Figures presented to the council by Finance Director Sharon Legg showed that a $21.5 million park bond issue would result in a tax increase ranging from $28.22 year for a home valued at $100,000 to $113.96 annually for a home value at $300,000, while for commercial/industrial property the tax increase ranged from a $77.47 for a property valued at $200,000 to $458.88 for a property valued at $1 million.

“The survey numbers are pretty good,” Morris said.

Passing the referendum is doable, but it will take a quite a volunteer effort to produce the grass roots support needed, according to Morris.

While there is core opposition, there is a strong percentage of respondents who are persuadable in a person-to-person campaign, Morris said.

“Ideally, we would like to have the support at the 60 percent level,” he said.

The council discussion with commission input was wide ranging, but it was clear that the dog park would be out of the referendum.

Instead, the city would continue to work with Anoka County and the city of Andover on a dog park in Bunker Hills Regional Park on 133rd Avenue.

Because of lack of survey support, the proposed new Boulevard Park in front of the Coon Rapids Ice Center is also a likely casualty.

And councilmembers also talked about scaling back other projects proposed in the bond issue, including Riverview Park, Crooked Lake Park, Riverwind Park and some sidewalk infilling.

But what concerned Councilmember Denise Klint the most was whether there would be the ability to recruit enough volunteers to generate enough grass roots support to pass the bond issue.

But members of the Park and Recreation Commission indicated that they would be working hard on the bond issue and would be looking to other city commissions as well as sports user groups in the city for volunteer support.

According to Gatlin, he had received push back from a few members of the business community concerned about the impact of the bond issue on their property taxes.

And some councilmembers felt that the bond issue could not remain at $21.5 million to pass, which prompted the $15 million figure.

Mayor Tim Howe, however, said he did not want to see it lower than $17.5 million and commission members said they considered $18.5 million the lowest they wanted to go.

There was also discussion about going to a tiered approach in the referendum, rather like the Anoka-Hennepin School District does with its levy referendums, asking for a yes or no vote on a specific issue, rather than just an overall figure.
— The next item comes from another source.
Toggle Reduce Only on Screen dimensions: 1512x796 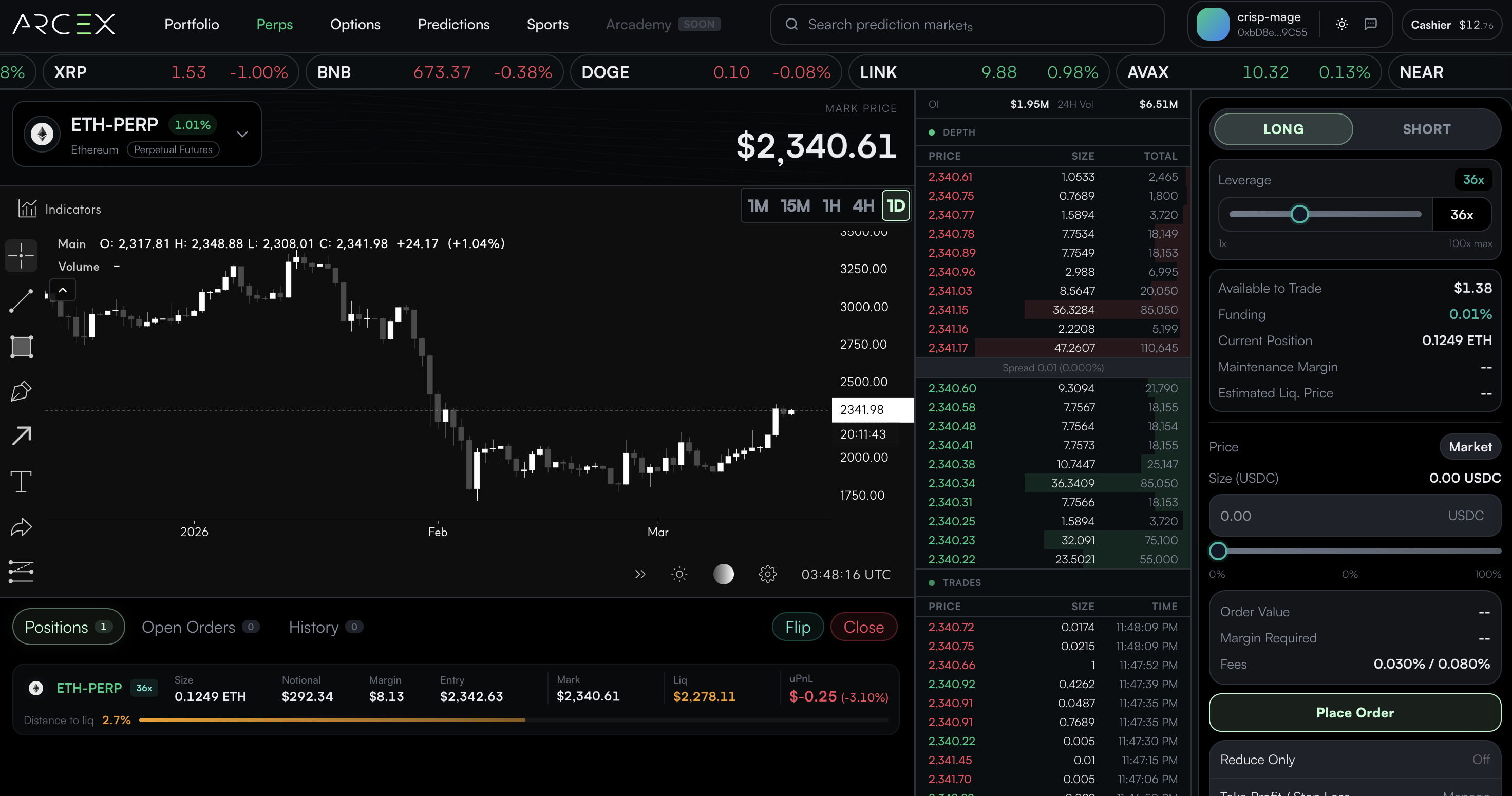[x=1482, y=759]
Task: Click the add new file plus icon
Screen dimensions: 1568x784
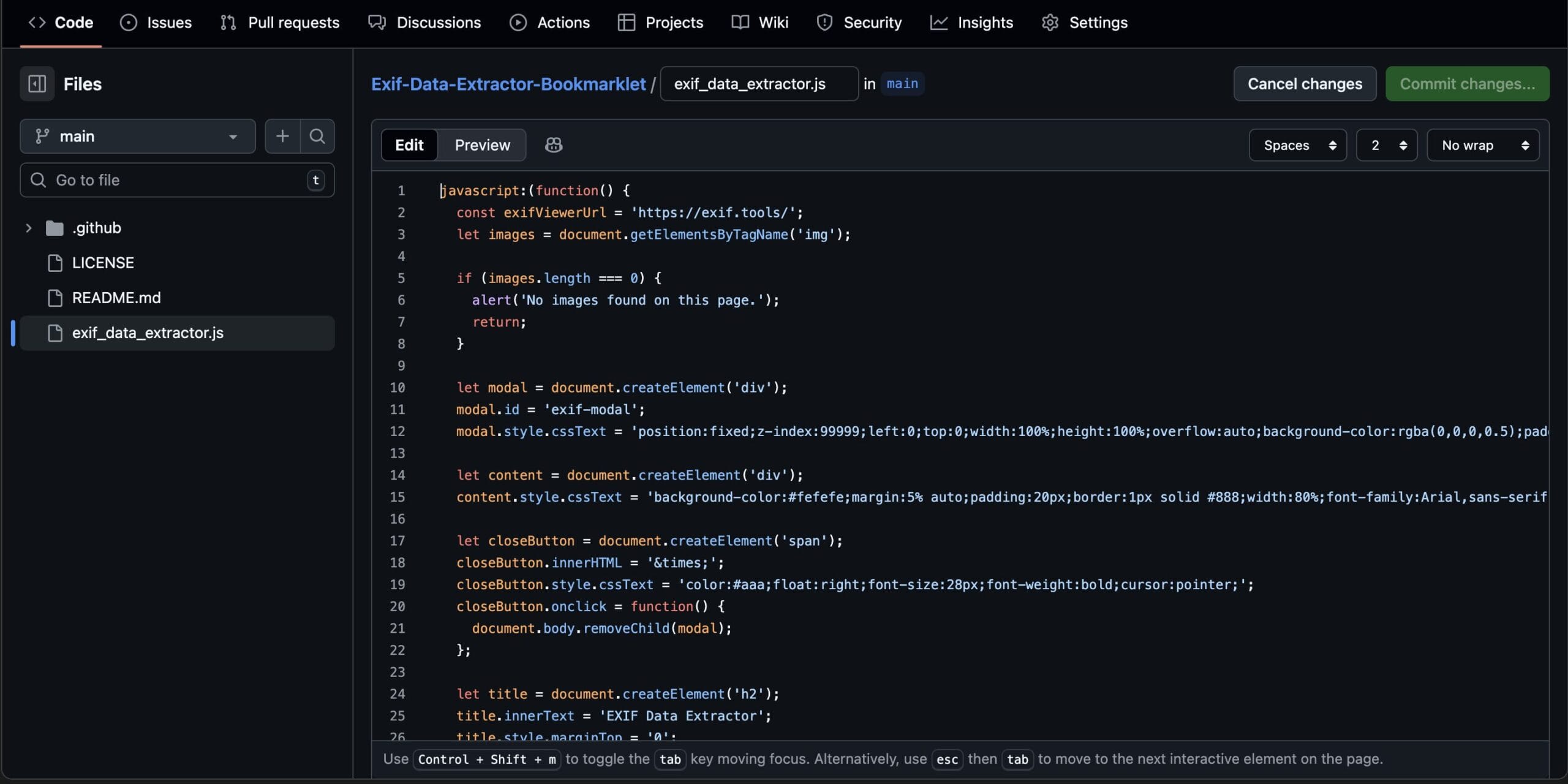Action: pos(282,136)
The process toward the proposed park bond issue began last year when the council approved a contract with WSB & Associates for an updated parks master plan when it became clear that there was not funding available for a planned reconstruction of Riverview Park.
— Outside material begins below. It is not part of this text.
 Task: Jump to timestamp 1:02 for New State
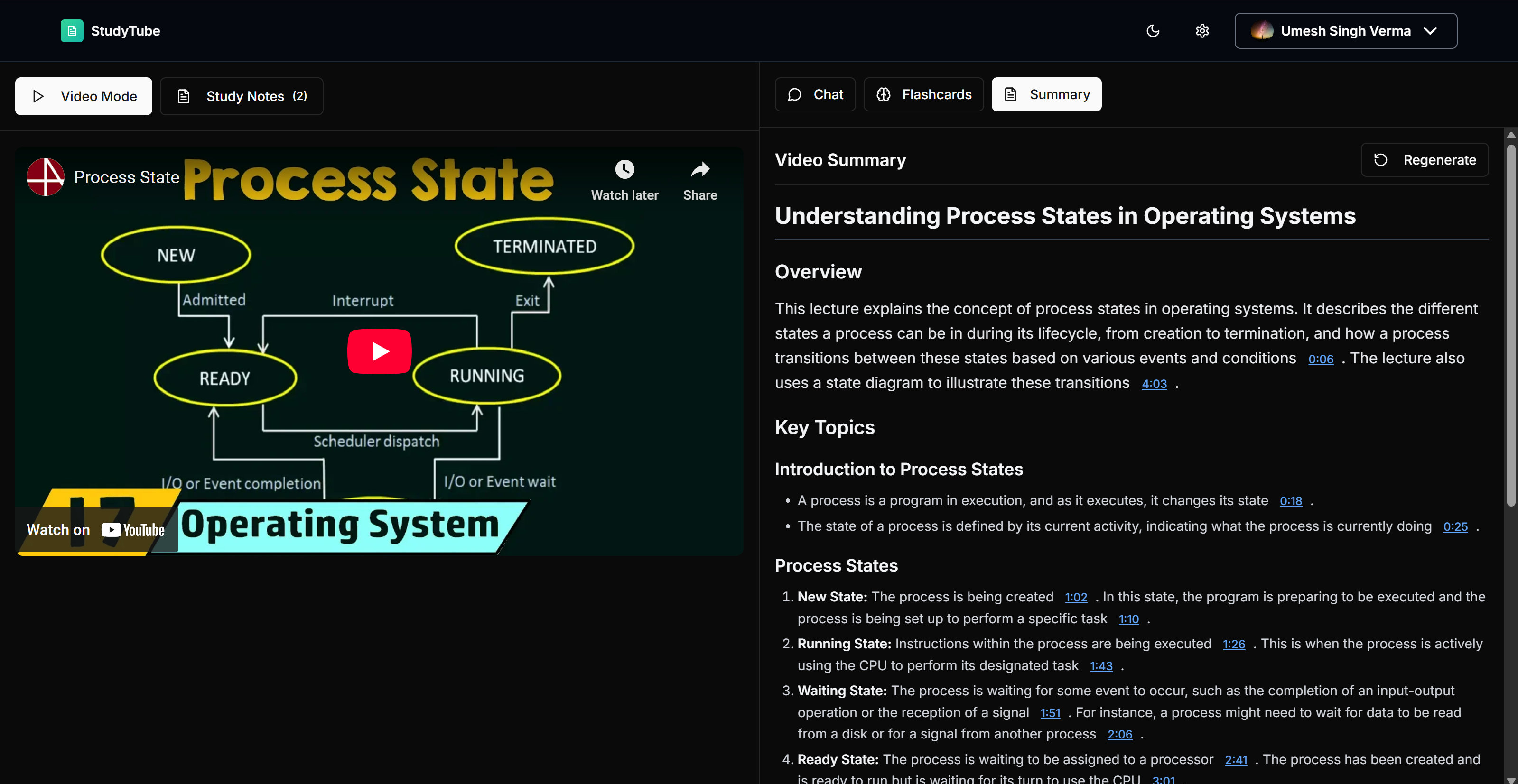[x=1075, y=597]
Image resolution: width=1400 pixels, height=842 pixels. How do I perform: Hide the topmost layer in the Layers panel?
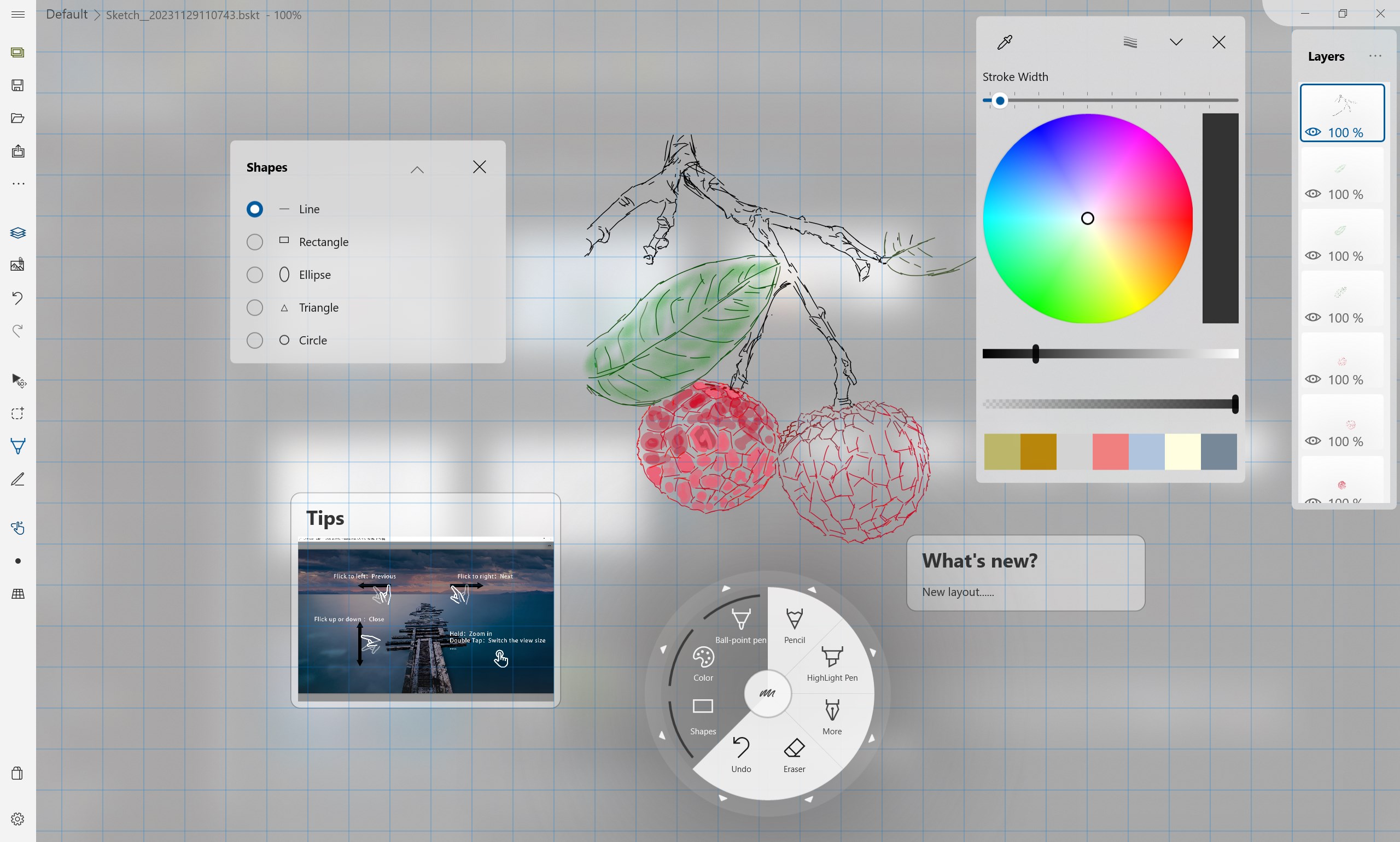[x=1314, y=132]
According to Gatlin, in the years 2002-2011 the city spent about $7 million, or some $700,000 a year, on major park and trails improvement projects by using a combination of park dedication fees, general fund tax levy and grant funds.

“Funding is no longer available to continue this annual improvement program,” Gatlin wrote in a memo to the council for a 2012 work session.

At this time, many of the city’s major park and trail facilities have safety concerns, handicap accessibility issues and, for the most part, show normal wear and tear after 20-30 years of use, he wrote.

“Many of our facilities are outdated in terms of current park planning standards and are becoming increasingly expensive to maintain,” Gatlin wrote.